What is the latest hearing testing being used in children?

One of the newest tests being utilized is the auditory steady state response (ASSR) evaluation. This is a test that is used in conjunction with the ABR. It is completed while the child is sleeping, or sedated, and it makes recordings from the auditory nerve as the response travels up to the brainstem. The generators for this test are commonly accepted to be similar to those of the ABR. One advantage of ASSR is that the stimuli used to test the child's hearing are more frequency-specific, which allows the audiologist to predict hearing levels for a wide range of sounds with increased accuracy. In addition, the ASSR is faster and has the ability to test at levels somewhat louder than the ABR (due to equipment limitations of the ABR), making the distinction between severe and profound losses more clear. It should be noted, however, that results for a mild hearing loss and normal hearing are indistinguishable from each other, so there is potential for a misdiagnosis for children with mild hearing loss.

Determining Hearing Loss in Children At A Glance
  • Children can be tested for hearing loss at any age.
  • There are several risk factors associated with hearing loss, including ear infections, prematurity, diseases, and syndromes.
  • Early identification of hearing loss will permit effective intervention, allowing for speech, language and cognitive development that are on target with a child's peers.
  • The ABR and the OAE evaluations are effective tests for infants and children who cannot cooperate for a traditional hearing evaluation.

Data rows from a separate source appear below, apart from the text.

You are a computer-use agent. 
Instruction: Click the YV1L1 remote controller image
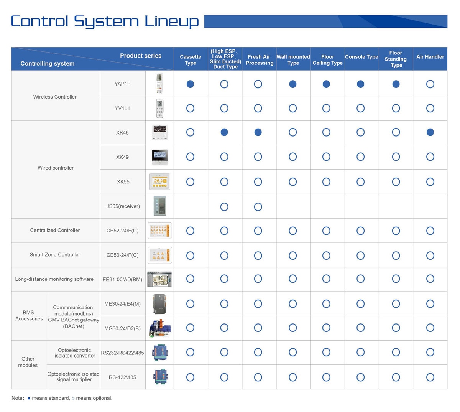point(159,108)
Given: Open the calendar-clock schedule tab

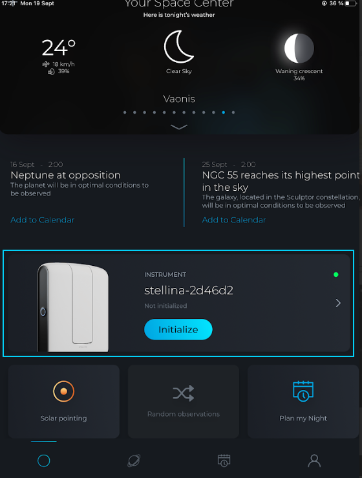Looking at the screenshot, I should point(224,461).
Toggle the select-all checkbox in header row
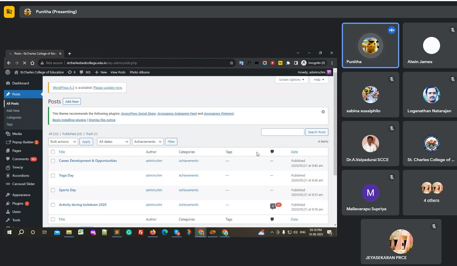457x266 pixels. [53, 152]
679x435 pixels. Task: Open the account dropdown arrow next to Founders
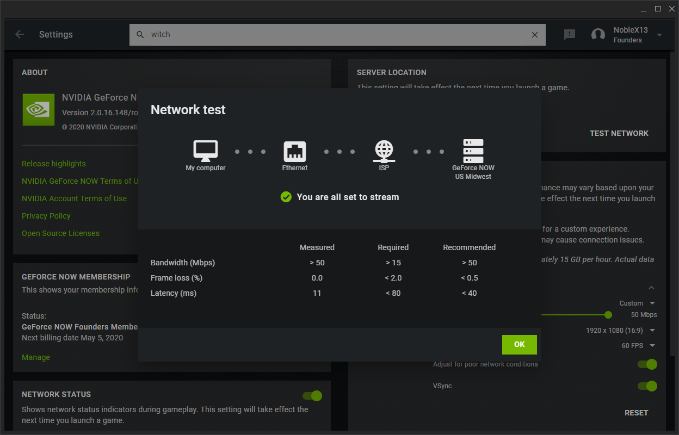[x=659, y=35]
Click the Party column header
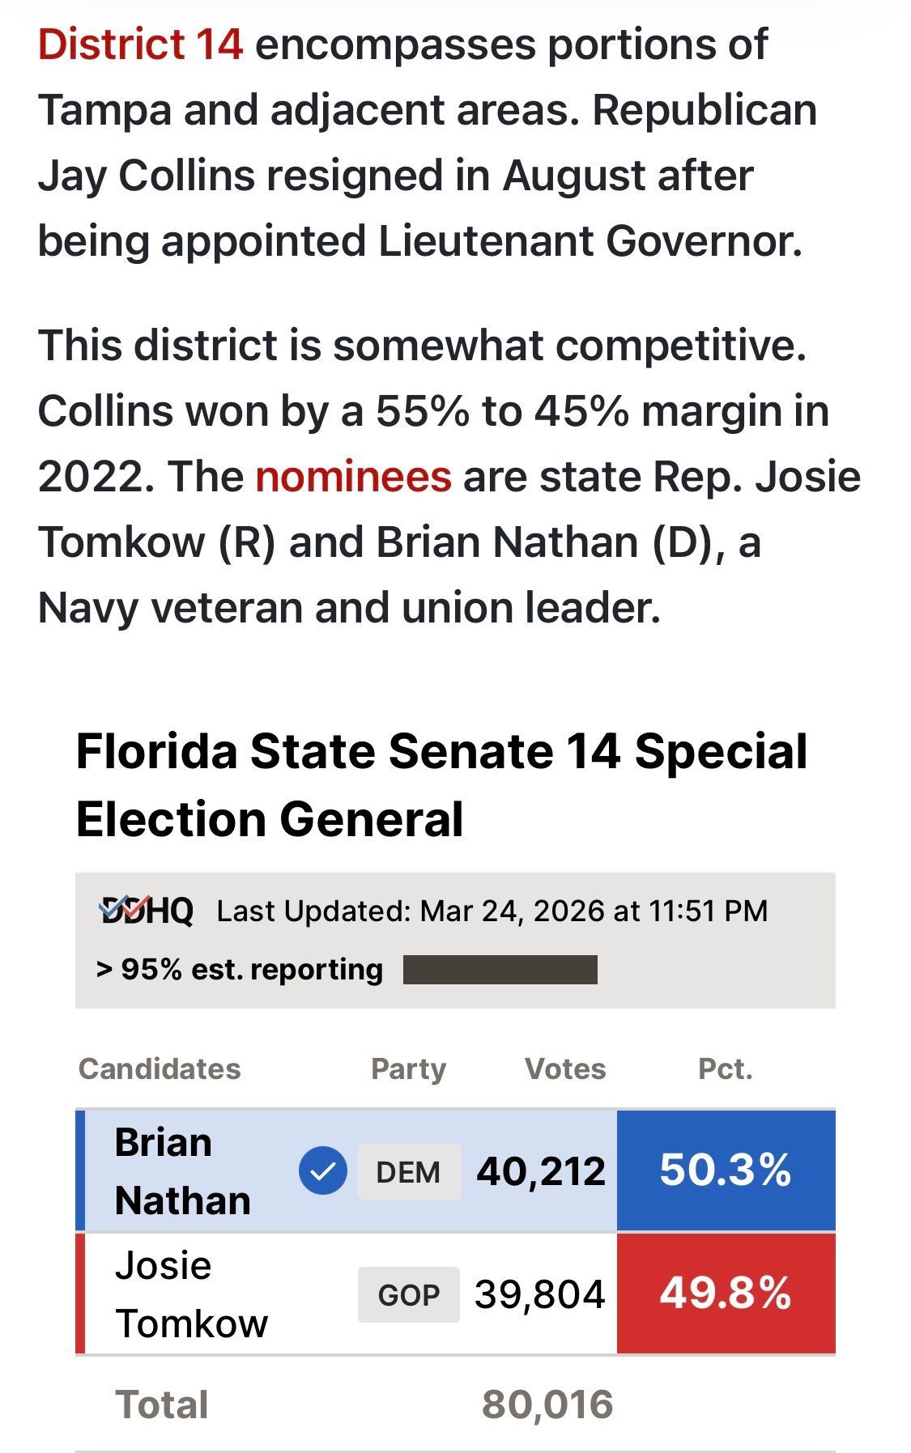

  • Visual reinforcement audiometry and play audiometry are two behavioral methods used for testing cooperative children, which can obtain results similar to an adult evaluation.
  • A test of the middle-ear system should be included in a diagnostic hearing evaluation for all children.
  • When a hearing loss is detected, the child should be referred to an otolaryngologist or ENT to identify the cause of the loss. Further recommendations can be made by the ENT.